By Ben Byrne  /  May 19, 2017;

Chinese President Xi Jinping speaks with Russian President Vladimir Putin during the Belt and Road Forum
Photo: Damir Sagolj/Pool Photo via AP

The “Belt and Road initiative” is a development strategy proposed by Chinese President Xi Jinping that will focus on improving connectivity between the Peoples Republic of China and the rest of Eurasia, parts of East Africa and Oceania. The strategy consists of two major components; the land-based “Silk Road Economic Belt” and the ocean going “Maritime Silk Road.” It is estimated that the project will attract investments of between US$ 4 – 8 trillion (£3 – 6 trillion) over an indefinite timescale.

At a forum convened to inaugurate the proposal attended by world leaders including Pakistan Prime Minister Nawaz Sharif, his Sri Lankan counterpart Ranil Wickramasinghe, Russian President Vladimir Putin and Turkish President Recep Tayyip Erdogan, President Xi said that throughout the process all countries involved“should respect each other’s sovereignty, dignity and territorial integrity, each other’s development paths and social systems, and each other’s core interests and major concerns.” He added, “The ancient silk routes thrived in times of peace, but lost vigour in times of war. The pursuit of the Belt and Road initiative requires a peaceful and stable environment.”

Tegegnework Gettu, United Nations under-secretary general and associate administrator of the United Nations Development Programme, said at the forum that the proposal was “a very impressive move by China.” Gettu, from Ethiopia, said the initiatives were already bearing fruit, citing the construction of railways, roads and hydropower stations in countries which include Ethiopia, Kenya and Angola.

........

**Stated exercise**
Copy the Belt and Road text word for word, in full.

**Data supplied**
........

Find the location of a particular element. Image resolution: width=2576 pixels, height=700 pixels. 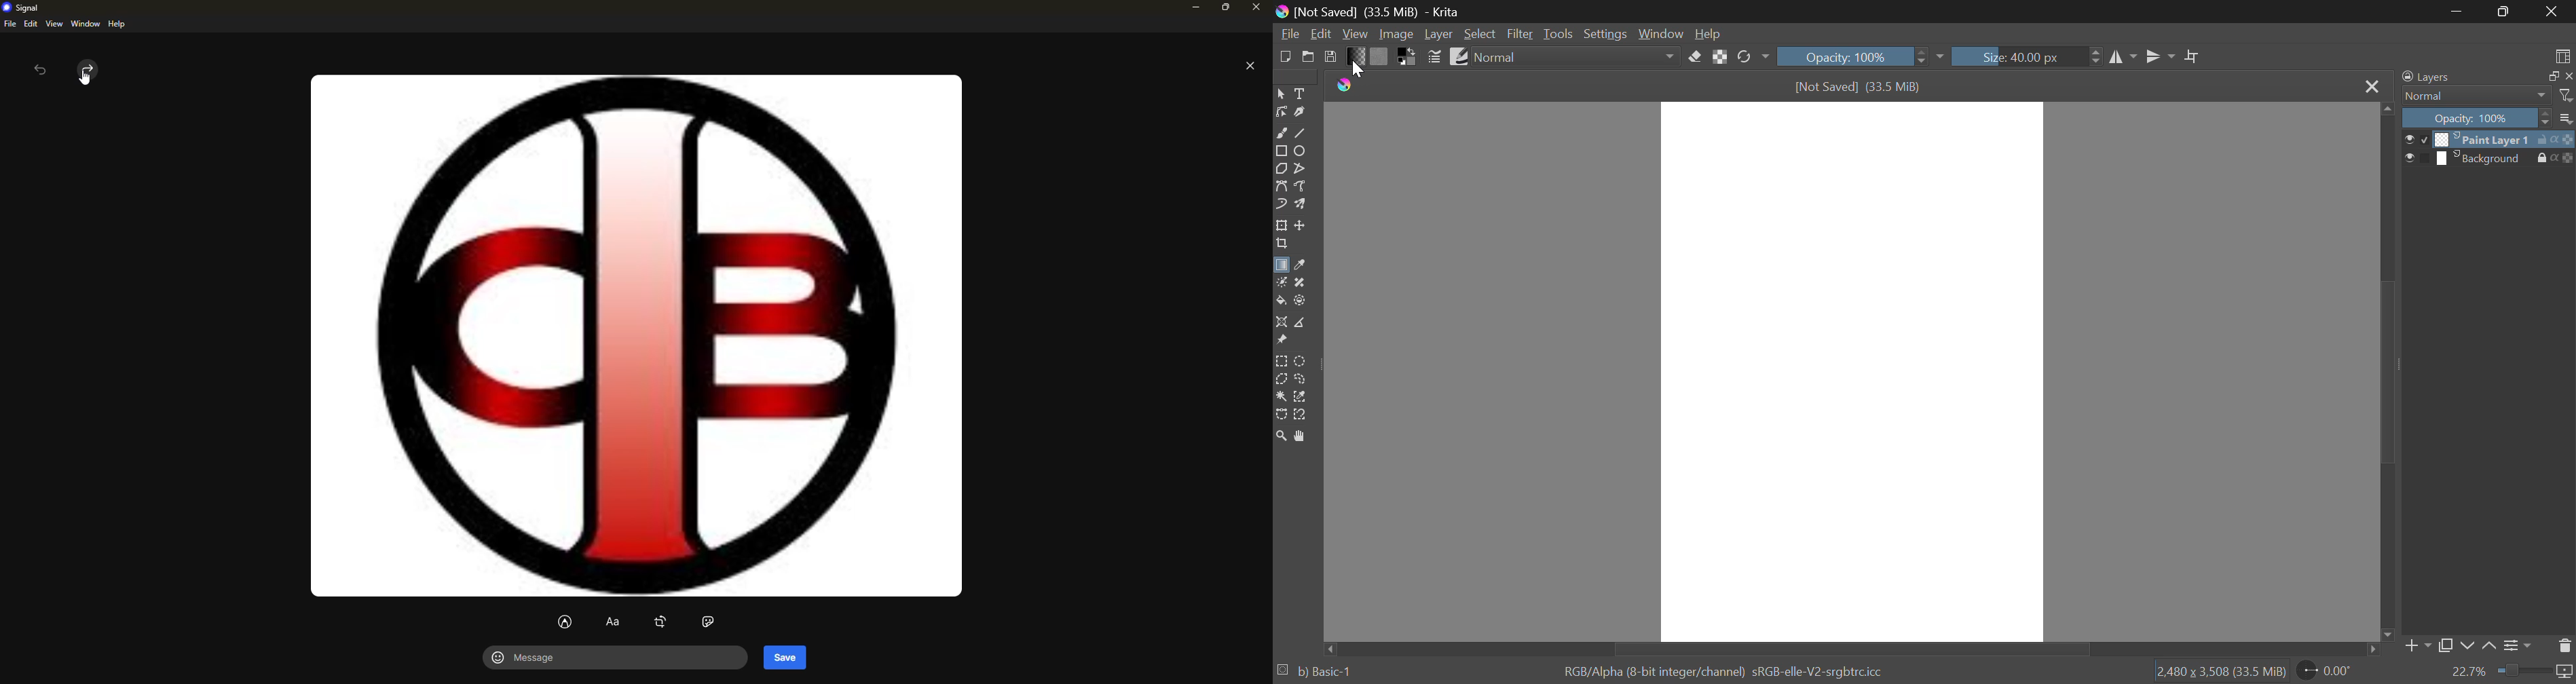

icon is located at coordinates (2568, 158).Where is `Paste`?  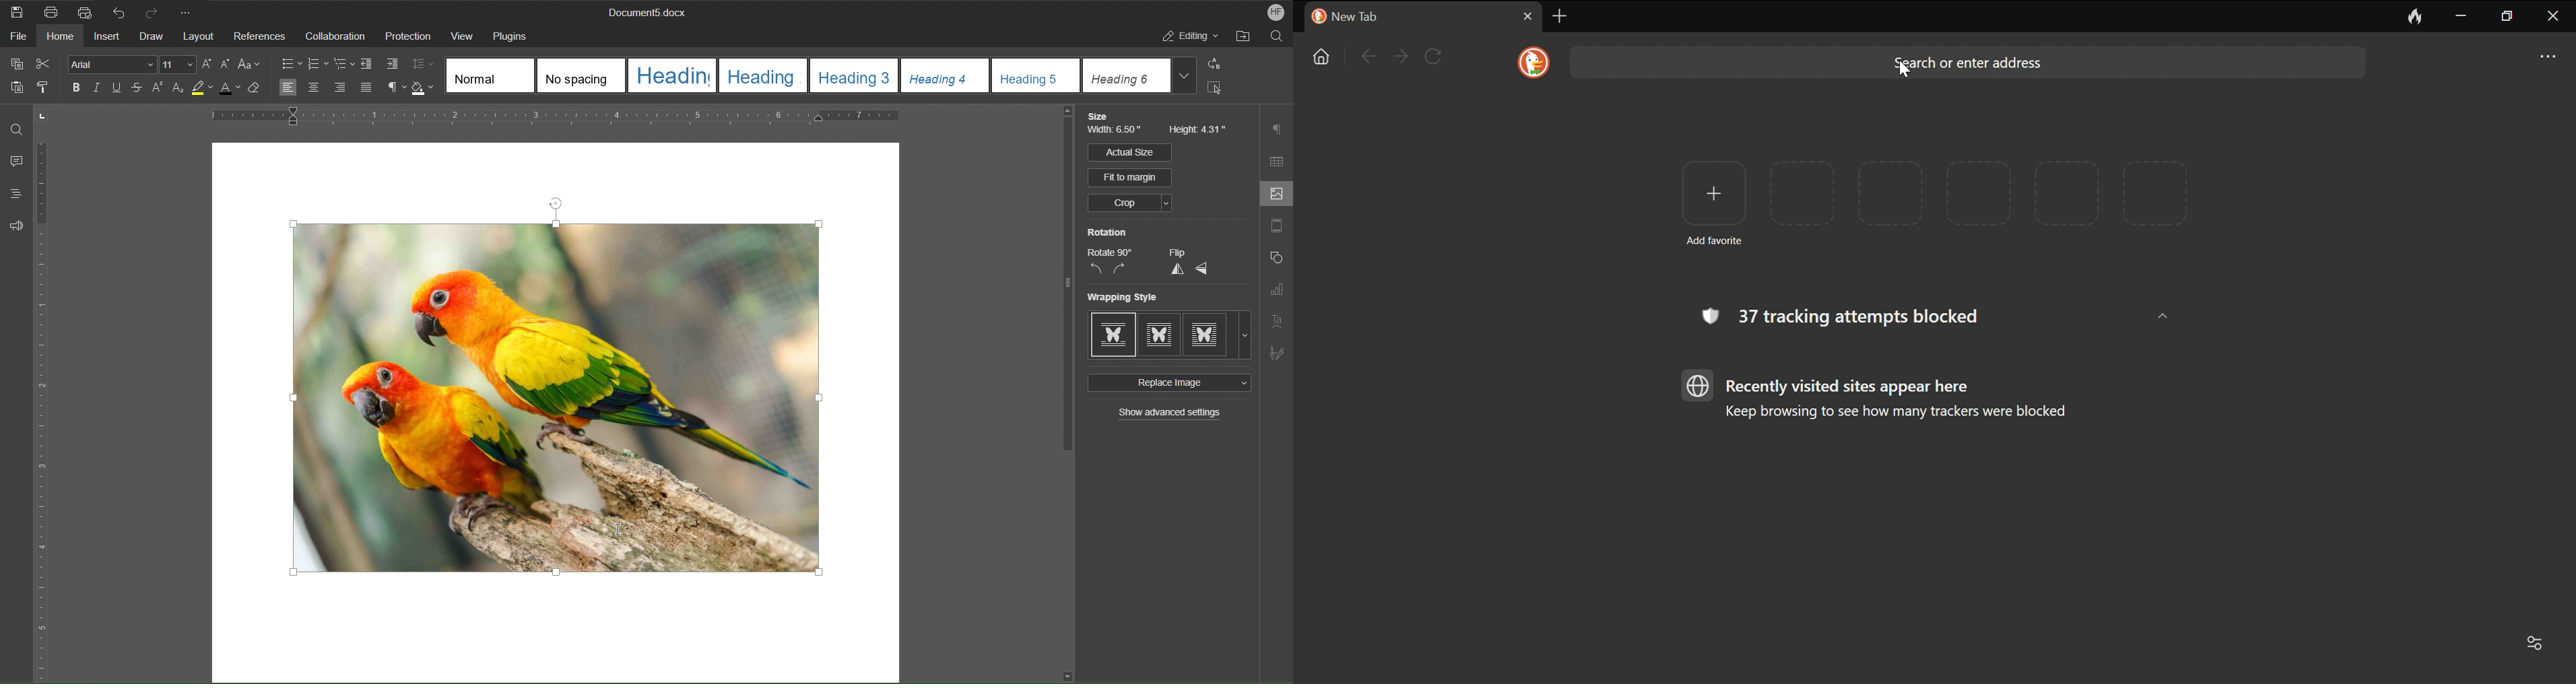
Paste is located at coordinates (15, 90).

........

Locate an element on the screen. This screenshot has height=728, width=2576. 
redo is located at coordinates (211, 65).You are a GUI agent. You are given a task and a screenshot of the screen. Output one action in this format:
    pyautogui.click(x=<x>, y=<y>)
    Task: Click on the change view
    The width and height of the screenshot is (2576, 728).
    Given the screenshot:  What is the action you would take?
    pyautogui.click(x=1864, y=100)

........

**Exercise response**
By Ben Byrne  /  May 19, 2017;

Chinese President Xi Jinping speaks with Russian President Vladimir Putin during the Belt and Road Forum
Photo: Damir Sagolj/Pool Photo via AP

The “Belt and Road initiative” is a development strategy proposed by Chinese President Xi Jinping that will focus on improving connectivity between the Peoples Republic of China and the rest of Eurasia, parts of East Africa and Oceania. The strategy consists of two major components; the land-based “Silk Road Economic Belt” and the ocean going “Maritime Silk Road.” It is estimated that the project will attract investments of between US$ 4 – 8 trillion (£3 – 6 trillion) over an indefinite timescale.

At a forum convened to inaugurate the proposal attended by world leaders including Pakistan Prime Minister Nawaz Sharif, his Sri Lankan counterpart Ranil Wickramasinghe, Russian President Vladimir Putin and Turkish President Recep Tayyip Erdogan, President Xi said that throughout the process all countries involved“should respect each other’s sovereignty, dignity and territorial integrity, each other’s development paths and social systems, and each other’s core interests and major concerns.” He added, “The ancient silk routes thrived in times of peace, but lost vigour in times of war. The pursuit of the Belt and Road initiative requires a peaceful and stable environment.”

Tegegnework Gettu, United Nations under-secretary general and associate administrator of the United Nations Development Programme, said at the forum that the proposal was “a very impressive move by China.” Gettu, from Ethiopia, said the initiatives were already bearing fruit, citing the construction of railways, roads and hydropower stations in countries which include Ethiopia, Kenya and Angola.